• [YOUR TASK]: Starting at the line that contains "Red Free Porn (780, 95)", transcribe each line exactly through the last line of the data. Include nothing else.

------ DATA FOR REVIEW ------

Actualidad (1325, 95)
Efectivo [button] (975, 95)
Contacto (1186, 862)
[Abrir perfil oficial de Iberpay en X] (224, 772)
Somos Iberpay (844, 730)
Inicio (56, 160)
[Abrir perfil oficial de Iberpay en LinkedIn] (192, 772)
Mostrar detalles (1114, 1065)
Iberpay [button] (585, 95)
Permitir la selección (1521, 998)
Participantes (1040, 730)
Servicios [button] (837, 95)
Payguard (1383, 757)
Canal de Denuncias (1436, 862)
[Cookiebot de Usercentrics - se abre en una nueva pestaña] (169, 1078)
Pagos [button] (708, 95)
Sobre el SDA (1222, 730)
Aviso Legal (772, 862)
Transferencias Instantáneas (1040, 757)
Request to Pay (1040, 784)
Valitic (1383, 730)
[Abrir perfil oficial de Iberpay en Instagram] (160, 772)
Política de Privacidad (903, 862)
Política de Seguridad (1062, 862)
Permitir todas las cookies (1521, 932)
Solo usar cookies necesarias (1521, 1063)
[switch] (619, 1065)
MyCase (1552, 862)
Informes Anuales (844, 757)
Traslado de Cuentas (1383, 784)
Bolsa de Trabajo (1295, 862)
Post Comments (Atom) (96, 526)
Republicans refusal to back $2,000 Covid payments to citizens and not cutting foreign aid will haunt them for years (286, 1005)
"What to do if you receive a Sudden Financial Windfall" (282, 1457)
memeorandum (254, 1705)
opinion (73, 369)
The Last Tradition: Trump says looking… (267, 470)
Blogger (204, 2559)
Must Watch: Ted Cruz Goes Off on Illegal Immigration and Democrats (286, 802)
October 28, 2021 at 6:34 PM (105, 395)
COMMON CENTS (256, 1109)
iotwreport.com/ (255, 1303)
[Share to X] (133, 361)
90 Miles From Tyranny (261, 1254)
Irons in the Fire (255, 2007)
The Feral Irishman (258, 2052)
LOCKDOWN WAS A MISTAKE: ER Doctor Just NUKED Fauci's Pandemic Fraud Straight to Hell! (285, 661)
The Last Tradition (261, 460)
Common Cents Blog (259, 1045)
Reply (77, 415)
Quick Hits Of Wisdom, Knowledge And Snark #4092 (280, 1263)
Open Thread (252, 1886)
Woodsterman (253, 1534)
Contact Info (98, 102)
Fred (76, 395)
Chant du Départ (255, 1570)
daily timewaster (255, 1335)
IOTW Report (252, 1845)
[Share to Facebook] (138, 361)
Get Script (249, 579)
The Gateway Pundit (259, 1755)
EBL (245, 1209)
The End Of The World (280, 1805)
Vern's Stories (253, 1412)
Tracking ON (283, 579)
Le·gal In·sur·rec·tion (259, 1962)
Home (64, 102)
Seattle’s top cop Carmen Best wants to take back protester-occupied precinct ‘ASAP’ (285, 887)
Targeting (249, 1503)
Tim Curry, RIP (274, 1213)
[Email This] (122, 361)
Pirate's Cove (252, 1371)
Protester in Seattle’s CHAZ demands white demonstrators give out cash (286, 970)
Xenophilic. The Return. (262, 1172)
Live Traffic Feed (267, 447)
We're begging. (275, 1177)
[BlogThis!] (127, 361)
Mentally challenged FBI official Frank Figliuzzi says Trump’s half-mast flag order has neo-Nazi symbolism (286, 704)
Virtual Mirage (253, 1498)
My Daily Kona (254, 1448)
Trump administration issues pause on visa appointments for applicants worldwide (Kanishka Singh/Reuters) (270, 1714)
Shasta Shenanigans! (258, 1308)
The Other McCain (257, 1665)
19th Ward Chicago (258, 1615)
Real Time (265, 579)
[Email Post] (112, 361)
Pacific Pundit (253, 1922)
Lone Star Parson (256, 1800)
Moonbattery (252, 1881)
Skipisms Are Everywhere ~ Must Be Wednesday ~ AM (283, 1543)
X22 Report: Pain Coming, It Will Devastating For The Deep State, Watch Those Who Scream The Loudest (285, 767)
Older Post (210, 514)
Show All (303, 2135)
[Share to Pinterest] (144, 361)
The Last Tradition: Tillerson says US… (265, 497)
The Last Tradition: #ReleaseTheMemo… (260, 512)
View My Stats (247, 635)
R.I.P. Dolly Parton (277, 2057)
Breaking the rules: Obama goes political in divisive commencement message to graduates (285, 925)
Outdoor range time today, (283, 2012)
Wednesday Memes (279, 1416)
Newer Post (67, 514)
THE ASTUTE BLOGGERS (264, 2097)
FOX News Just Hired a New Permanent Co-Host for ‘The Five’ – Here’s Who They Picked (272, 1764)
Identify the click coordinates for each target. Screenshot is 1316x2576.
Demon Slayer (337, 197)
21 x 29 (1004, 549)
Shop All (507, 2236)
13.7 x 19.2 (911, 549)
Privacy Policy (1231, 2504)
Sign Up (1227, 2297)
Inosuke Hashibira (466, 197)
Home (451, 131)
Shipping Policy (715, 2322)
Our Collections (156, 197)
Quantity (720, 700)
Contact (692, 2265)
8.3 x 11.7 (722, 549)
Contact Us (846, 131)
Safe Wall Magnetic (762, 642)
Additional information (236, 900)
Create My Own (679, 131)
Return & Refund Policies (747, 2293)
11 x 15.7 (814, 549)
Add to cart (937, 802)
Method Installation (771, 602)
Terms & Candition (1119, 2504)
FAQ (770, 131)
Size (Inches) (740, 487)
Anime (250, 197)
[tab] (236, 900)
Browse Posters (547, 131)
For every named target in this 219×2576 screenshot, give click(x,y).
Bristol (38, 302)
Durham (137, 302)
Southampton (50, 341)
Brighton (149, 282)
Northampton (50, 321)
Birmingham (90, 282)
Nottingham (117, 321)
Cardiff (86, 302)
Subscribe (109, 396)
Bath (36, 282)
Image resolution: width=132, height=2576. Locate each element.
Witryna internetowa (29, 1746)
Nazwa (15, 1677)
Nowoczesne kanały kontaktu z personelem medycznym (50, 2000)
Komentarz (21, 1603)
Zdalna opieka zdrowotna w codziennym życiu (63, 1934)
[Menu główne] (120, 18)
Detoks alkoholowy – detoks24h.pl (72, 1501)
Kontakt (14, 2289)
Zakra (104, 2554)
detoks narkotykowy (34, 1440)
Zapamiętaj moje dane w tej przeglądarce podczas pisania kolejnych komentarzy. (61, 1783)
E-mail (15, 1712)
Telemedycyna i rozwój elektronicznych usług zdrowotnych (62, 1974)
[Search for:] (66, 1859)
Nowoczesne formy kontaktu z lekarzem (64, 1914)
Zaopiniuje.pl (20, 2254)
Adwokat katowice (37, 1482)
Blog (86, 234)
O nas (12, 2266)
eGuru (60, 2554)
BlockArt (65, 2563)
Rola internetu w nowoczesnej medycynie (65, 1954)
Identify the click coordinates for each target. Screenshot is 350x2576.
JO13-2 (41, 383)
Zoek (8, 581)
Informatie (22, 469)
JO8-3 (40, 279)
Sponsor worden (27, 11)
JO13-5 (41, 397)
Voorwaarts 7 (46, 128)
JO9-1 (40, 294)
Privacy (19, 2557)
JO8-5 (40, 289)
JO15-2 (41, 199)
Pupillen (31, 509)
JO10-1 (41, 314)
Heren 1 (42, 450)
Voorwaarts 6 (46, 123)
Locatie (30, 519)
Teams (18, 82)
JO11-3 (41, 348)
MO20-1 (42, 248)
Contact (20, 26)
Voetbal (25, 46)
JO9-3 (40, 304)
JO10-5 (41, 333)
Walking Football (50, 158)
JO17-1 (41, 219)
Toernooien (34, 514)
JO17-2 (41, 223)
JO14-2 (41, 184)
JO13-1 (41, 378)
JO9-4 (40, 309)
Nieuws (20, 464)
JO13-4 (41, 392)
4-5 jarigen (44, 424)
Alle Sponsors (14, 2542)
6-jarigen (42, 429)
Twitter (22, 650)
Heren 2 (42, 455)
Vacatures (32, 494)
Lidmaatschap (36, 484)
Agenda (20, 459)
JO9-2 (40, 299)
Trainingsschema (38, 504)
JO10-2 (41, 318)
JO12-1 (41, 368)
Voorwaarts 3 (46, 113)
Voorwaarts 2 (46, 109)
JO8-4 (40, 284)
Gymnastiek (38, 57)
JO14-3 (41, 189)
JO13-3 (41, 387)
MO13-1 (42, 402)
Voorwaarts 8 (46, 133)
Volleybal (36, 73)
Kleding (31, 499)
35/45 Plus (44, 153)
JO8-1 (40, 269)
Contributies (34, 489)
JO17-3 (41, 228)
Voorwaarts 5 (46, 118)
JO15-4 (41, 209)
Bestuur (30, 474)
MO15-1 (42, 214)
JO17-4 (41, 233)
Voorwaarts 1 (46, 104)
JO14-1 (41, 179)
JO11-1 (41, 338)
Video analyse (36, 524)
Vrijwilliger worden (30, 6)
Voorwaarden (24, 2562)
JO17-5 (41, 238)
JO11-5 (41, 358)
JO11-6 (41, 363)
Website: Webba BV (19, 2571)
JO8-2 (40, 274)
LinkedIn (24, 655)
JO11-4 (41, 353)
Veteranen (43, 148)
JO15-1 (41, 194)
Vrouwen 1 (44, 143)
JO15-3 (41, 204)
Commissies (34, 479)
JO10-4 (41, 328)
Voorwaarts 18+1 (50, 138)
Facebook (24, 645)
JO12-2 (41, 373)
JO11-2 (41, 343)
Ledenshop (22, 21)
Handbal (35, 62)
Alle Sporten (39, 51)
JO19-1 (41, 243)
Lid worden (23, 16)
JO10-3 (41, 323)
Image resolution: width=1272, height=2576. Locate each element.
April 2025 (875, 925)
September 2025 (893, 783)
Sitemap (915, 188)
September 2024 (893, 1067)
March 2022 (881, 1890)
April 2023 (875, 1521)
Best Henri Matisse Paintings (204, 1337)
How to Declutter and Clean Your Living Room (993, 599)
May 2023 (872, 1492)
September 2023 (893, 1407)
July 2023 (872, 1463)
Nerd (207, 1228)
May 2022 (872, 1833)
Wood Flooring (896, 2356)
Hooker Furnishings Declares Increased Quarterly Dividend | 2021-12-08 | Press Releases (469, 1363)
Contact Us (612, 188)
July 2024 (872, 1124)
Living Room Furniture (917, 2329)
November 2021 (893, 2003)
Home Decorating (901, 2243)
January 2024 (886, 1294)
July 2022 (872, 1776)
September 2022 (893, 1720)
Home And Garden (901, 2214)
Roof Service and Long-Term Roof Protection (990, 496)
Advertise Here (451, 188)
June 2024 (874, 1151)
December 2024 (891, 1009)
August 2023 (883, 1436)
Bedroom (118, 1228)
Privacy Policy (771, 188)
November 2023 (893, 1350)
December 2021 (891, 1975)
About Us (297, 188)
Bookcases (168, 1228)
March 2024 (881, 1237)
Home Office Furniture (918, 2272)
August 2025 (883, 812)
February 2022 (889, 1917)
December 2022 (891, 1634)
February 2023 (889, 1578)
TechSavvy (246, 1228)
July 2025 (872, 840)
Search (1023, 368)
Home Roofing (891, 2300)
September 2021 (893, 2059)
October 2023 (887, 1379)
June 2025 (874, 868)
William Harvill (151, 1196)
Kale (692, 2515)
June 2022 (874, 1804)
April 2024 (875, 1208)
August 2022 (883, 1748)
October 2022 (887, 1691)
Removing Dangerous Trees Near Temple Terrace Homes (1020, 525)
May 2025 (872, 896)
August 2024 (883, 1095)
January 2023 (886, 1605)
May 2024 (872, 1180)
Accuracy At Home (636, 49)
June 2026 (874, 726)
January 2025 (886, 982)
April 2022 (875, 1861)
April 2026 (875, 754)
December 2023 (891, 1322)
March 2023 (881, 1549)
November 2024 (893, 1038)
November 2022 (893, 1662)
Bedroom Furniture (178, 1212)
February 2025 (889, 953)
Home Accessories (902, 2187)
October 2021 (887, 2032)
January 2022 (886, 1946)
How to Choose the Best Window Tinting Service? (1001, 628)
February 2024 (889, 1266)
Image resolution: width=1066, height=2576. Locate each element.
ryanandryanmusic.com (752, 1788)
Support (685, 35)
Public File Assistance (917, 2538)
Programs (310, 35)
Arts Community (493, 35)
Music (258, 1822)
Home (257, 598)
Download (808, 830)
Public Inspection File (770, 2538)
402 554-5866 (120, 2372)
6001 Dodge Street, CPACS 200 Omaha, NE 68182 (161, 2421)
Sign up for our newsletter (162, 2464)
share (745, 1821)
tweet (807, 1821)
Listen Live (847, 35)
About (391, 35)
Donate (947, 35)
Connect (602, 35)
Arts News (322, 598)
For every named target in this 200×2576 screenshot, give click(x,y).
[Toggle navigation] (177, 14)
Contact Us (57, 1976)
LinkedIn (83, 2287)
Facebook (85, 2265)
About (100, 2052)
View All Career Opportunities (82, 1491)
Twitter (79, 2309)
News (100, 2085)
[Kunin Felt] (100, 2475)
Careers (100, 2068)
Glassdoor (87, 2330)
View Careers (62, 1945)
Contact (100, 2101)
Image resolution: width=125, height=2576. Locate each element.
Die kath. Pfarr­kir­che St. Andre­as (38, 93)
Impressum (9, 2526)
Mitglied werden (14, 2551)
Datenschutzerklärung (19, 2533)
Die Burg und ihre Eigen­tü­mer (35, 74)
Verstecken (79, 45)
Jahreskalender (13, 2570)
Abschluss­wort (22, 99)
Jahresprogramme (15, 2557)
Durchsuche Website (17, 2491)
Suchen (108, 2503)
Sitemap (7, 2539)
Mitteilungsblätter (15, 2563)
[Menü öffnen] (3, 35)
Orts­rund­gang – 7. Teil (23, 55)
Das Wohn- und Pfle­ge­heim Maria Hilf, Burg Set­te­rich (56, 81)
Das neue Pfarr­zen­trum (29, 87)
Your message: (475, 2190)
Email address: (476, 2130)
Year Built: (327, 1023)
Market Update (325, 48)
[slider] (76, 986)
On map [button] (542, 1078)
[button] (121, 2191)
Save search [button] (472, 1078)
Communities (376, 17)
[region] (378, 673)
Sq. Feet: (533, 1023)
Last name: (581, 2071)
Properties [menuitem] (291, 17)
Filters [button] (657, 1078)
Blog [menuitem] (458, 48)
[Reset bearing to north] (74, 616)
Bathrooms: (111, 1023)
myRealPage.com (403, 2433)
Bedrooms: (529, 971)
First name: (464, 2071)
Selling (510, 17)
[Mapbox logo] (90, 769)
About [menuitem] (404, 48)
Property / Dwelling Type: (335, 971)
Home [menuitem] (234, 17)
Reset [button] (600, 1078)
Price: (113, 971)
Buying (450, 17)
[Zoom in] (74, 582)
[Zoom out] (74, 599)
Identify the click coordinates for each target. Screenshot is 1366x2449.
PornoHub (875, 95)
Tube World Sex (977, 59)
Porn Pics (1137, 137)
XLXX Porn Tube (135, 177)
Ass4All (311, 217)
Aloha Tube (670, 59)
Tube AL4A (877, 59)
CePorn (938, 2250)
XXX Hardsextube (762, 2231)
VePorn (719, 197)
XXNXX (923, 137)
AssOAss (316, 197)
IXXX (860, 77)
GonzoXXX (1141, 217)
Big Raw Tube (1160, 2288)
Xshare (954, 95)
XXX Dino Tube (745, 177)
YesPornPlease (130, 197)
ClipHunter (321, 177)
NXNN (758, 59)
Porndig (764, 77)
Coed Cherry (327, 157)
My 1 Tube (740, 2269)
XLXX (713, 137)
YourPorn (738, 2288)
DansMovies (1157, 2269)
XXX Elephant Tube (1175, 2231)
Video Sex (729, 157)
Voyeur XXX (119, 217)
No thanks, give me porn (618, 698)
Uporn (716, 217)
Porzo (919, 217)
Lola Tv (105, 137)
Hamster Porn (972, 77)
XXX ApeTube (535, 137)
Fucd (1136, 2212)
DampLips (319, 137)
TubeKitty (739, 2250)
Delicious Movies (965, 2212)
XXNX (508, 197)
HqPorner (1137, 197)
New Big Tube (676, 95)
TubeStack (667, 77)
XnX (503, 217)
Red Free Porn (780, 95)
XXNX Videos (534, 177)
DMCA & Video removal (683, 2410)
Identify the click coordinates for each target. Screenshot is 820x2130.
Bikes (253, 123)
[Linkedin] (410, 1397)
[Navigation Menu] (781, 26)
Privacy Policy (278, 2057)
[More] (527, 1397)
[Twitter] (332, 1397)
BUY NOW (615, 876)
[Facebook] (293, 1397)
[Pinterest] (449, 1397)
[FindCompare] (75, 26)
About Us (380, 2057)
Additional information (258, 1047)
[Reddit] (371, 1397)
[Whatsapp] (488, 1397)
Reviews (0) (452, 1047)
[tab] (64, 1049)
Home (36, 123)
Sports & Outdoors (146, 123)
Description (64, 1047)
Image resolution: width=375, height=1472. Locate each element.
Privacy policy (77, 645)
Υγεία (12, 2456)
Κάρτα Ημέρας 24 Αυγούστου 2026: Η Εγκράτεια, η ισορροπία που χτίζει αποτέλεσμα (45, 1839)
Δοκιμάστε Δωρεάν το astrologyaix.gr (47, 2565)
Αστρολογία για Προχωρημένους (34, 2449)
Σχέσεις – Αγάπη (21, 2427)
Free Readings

------

• [RESULT OF THE TASK]:
Red Free Porn (780, 95)
XXNX Videos (534, 177)
DMCA & Video removal (683, 2410)
Identify the click coordinates for each target. Screenshot is 820x2130.
Bikes (253, 123)
[Linkedin] (410, 1397)
[Navigation Menu] (781, 26)
Privacy Policy (278, 2057)
[More] (527, 1397)
[Twitter] (332, 1397)
BUY NOW (615, 876)
[Facebook] (293, 1397)
[Pinterest] (449, 1397)
[FindCompare] (75, 26)
About Us (380, 2057)
Additional information (258, 1047)
[Reddit] (371, 1397)
[Whatsapp] (488, 1397)
Reviews (0) (452, 1047)
[tab] (64, 1049)
Home (36, 123)
Sports & Outdoors (146, 123)
Description (64, 1047)
Image resolution: width=375, height=1472. Locate each element.
Privacy policy (77, 645)
Υγεία (12, 2456)
Κάρτα Ημέρας 24 Αυγούστου 2026: Η Εγκράτεια, η ισορροπία που χτίζει αποτέλεσμα (45, 1839)
Δοκιμάστε Δωρεάν το astrologyaix.gr (47, 2565)
Αστρολογία για Προχωρημένους (34, 2449)
Σχέσεις – Αγάπη (21, 2427)
Free Readings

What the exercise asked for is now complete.